Create SSH keys on Windows using Command Prompt
Using Command Prompt is the easiest and most recommended way to generate SSH keys on Windows. It involves using the built-in SSH client on Windows without the need for additional tools. You can follow the steps below to generate your SSH keys quickly:
- Open the Command Prompt window by typing cmd in the search bar, and click the top result.
- Type the command ssh-keygen and press Enter.
- You will be asked to enter a location and file name to save your key. You can enter the path to the file here or just type the file name to save it to a default location (C:Users[username]).
- Next, you will be asked to enter a password. Enter a password to protect your key. If you don’t need a password, you can just press Enter again to save the key without a password. Press Enter again to confirm.
- A message will confirm that your identity (private key) and public key have been saved, with more information about the keys displayed on the screen. Now you can close the window.
You can now access the SSH key from the location you chose to store it. It is also possible to create different keys to log into different servers or locations. Just repeat the above and name the keys according to the target.
Generate SSH keys on Windows using PuTTY
PuTTY was a popular server communication tool on Windows. One of its products was PuTTYgen which is still used to generate SSH keys on Windows, macOS, and Linux. If you already have PuTTY on your machine or want to use the recording interface to generate your own SSH keys on Windows, this method is perfect for you.
- Download PuTTY for Windows and install it on your computer.
- Search for PuTTYgen in the search bar and launch it.
- Before generating your SSH keys, you can select the type of key to generate. RSA is selected by default and if you want to use it, enter 4096 in the Number of bits in the generated key. You can also choose EdDSA as another popular registration method. If you do, make sure that Ed25519 is selected in the drop-down menu that appears on the right side of the window.
- You can now type Create to start the process. When PuTTYgen generates SSH keys, it prompts you to move your cursor to an empty space to randomize the key generation.
- Once the process is complete, you can click Save public key to save it to your desired location with the extension .pub.
- For the private key, click the Conversions tab at the top and click Send OpenSSH key to save your private key as an SSH key instead of the default PPK key.

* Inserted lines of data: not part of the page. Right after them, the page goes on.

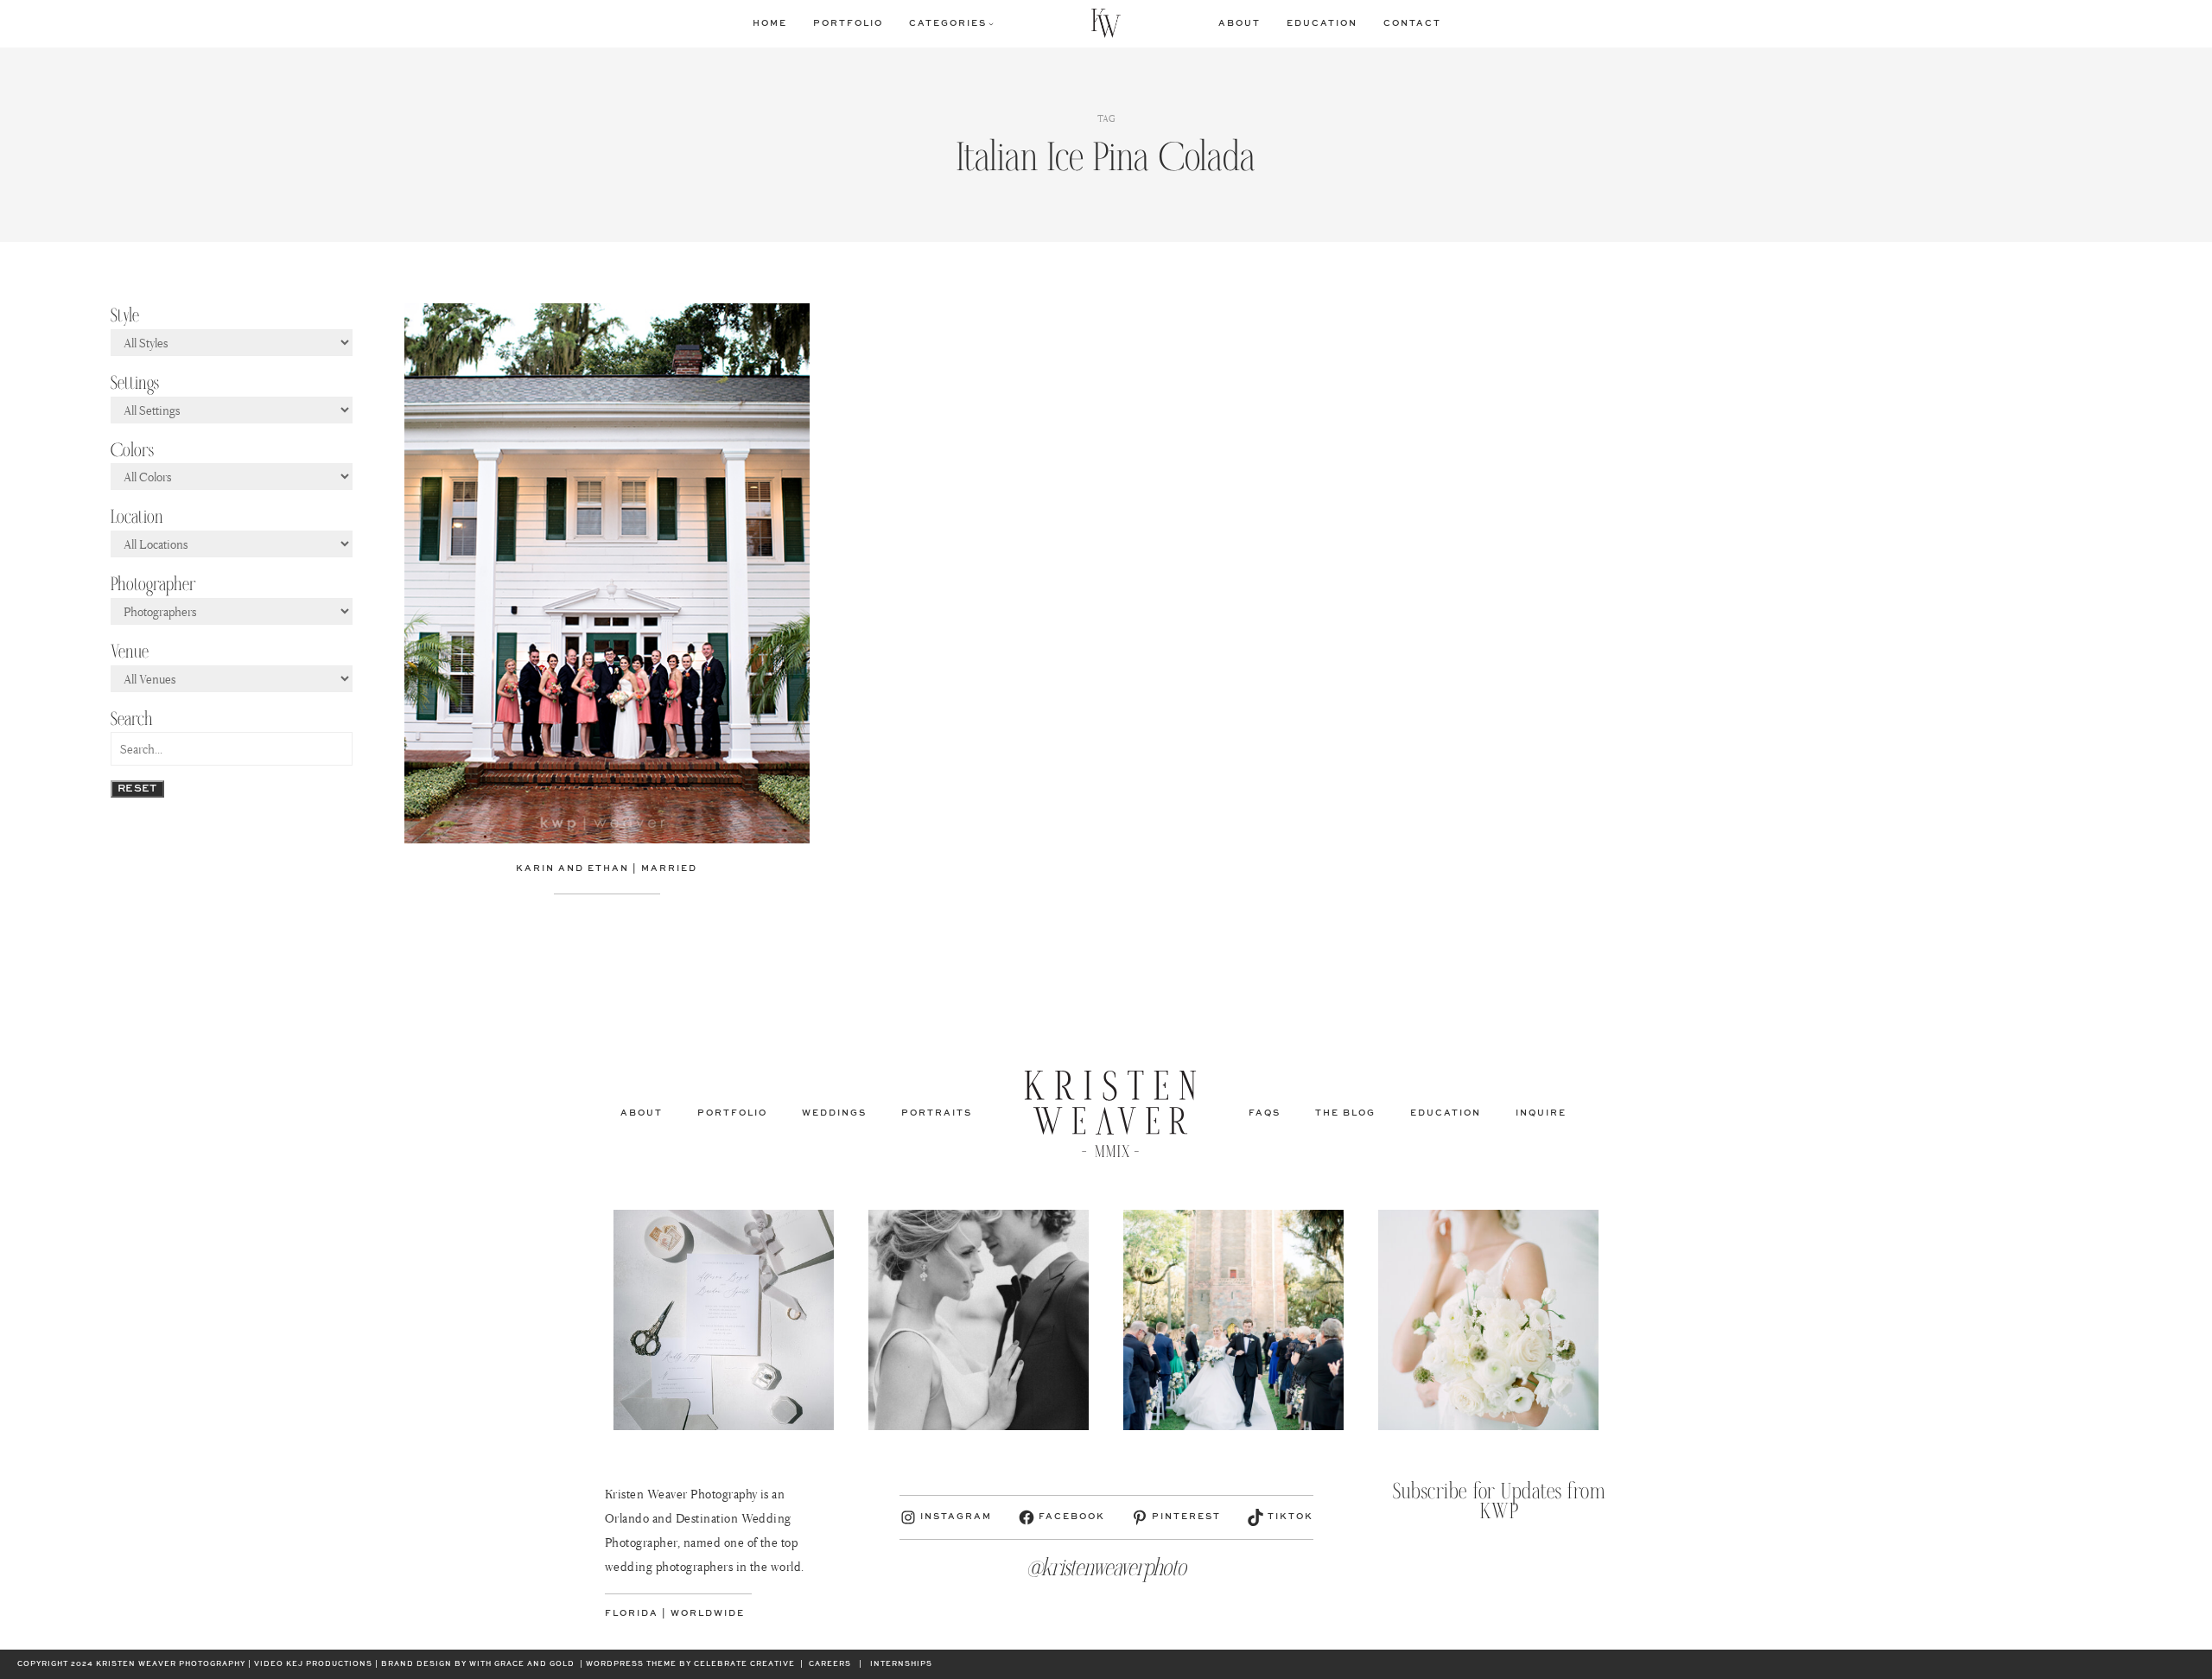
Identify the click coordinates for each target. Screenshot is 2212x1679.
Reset (137, 789)
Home (770, 23)
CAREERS (830, 1664)
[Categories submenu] (991, 23)
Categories (948, 23)
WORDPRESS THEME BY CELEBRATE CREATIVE (690, 1664)
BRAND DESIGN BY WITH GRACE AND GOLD (478, 1664)
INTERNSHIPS (901, 1664)
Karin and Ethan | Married (606, 868)
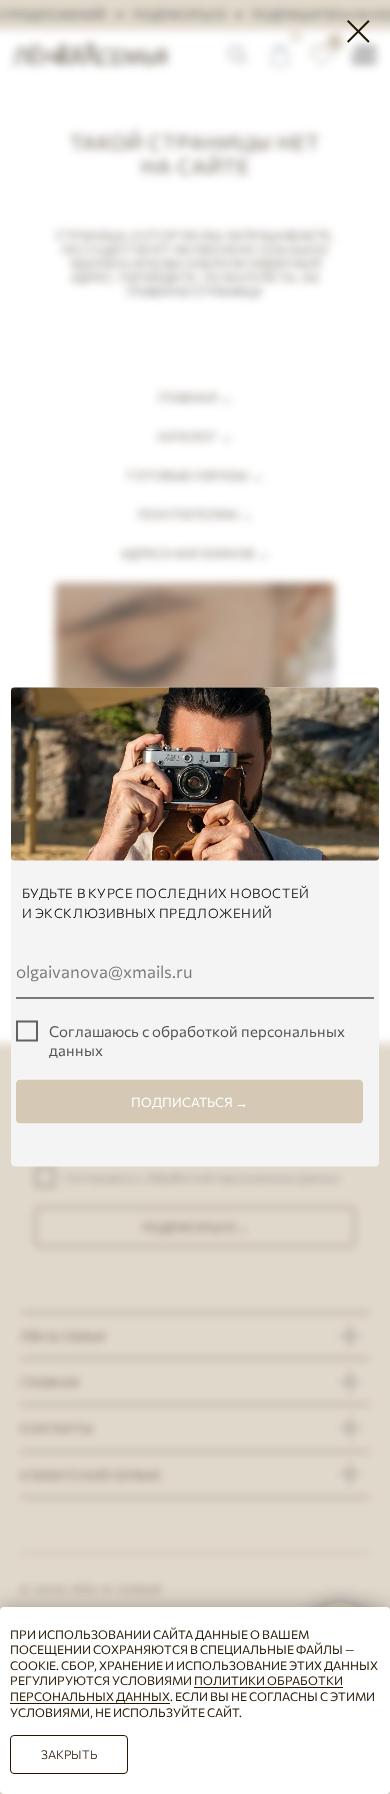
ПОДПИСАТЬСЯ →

Then, save the private key where you want without adding files.
Generate SSH keys on Windows using WSL
Windows Subsystem for Linux (WSL) allows you to run Linux inside your regular Windows as if it were any other Windows application. Windows 11 comes built with WSL you just need to install and install WSL 2 on your Windows 10 or Windows 11 computer to start using it. If you already know the WSL environment, the following procedure will allow you to easily generate SSH keys using a terminal window.
- Open a command window within WSL.
- To generate an RSA-4096 key, type ssh-keygen -t rsa -b 4096 “[email protected]” and press Enter. The same prompts you to enter the location of the file and the password, as the Windows Command Prompt option, will also be displayed.
- To generate a key for Ed25519, type ssh-keygen -t ed25519 -C “[email protected]” and press Enter. Again, enter the file location and password you want, or just press Enter to use the defaults.
- Whatever you do, adding your email as an identifier at the end of the command is recommended so that you can identify the keys it contains.
You don’t need to add email address in Windows Command Prompt as Microsoft uses your username and PC only.
Why do you need SSH keys?
Securely logging into a remote server can be done traditionally with a username and password. However, using SSH keys offers many advantages over this method, from security and convenience to customization. When you create an SSH key, you create two keys with a public key and a private key. The public key is then hosted on the server end and during authentication, it communicates with your private key hosted on your machine via an SSH client. If the keys match, access is granted.
- SSH keys are more secure than passwords which can be cracked by malicious tools. Thanks to strong encryption, SSH keys are unbreakable.
- Aside from security, SSH keys are easier to use compared to entering passwords multiple times, allowing you to log in. You can combine them with single sign-on (SSO) to access multiple servers with the same key.
- You can create different SSH keys for different applications, giving you more flexibility in controlling access
SSH keys are a great way to authenticate server logins for you and other users on Windows. Combined with other security updates in Windows 11, SSH keys improve security and remote server functionality on Windows. Whether you’re using Windows 11, WSL, or using a Windows machine, the steps above should be enough to easily create and manage your SSH keys.